My Scrapbook
Darwyn Cooke’s Color Model Sheet for Slam Bradley (March 2001)
Say what you will about Slam Bradley, arguably DC Comics‘ longest running detective character (first appearance: Detective Comics #1), but his revival in 2001 in a four-part backup that ran in issues #759-762 of that magazine may be the greatest and most sincere reboot in the history of comics.
No clones, no alternate-earths, no miraculously acquired super-powers, no dips in the Lazarus pit, no reprogramming by space aliens or the CIA.
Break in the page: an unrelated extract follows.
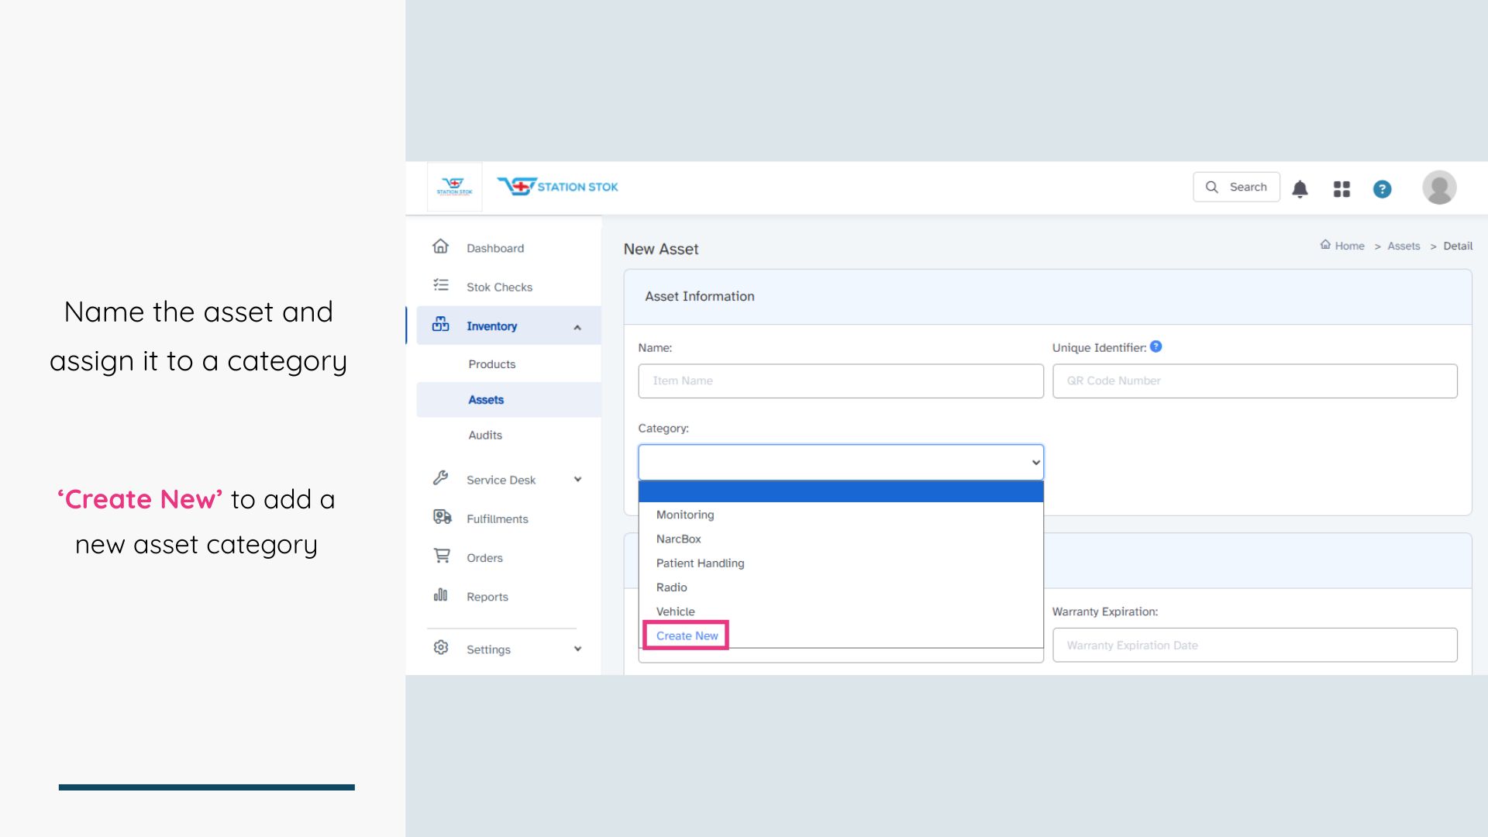Collapse the Inventory menu chevron
The height and width of the screenshot is (837, 1488).
click(x=577, y=327)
That story, “Trail of the Catwoman,” written for by Ed Brubaker and drawn by Darwyn Cooke, portrays Slam as a clearly aging but still feisty hard-boiled dick, working the mean streets of Gotham City, who’s hired by Gotham’s mayor to track down the notorious Catwoman, despite the fact she’s supposed to be dead. Slam takes the case and finds Catwoman alive, but runs afoul of Bruce Wayne (and Batman) in the process. This is the model sheet Cooke sent out with instructions to the colorist in March 2001, just months before the first episode was published.
I lifted it from the great comicartfans.com site and plopped it here, just so you could check it out, and can appreciate the respect and care Cooke (and Brubaker) took in bringing Slam, originally created by Joe Shuster and Jerry Siegel (yeah, the Superman guys), back to life.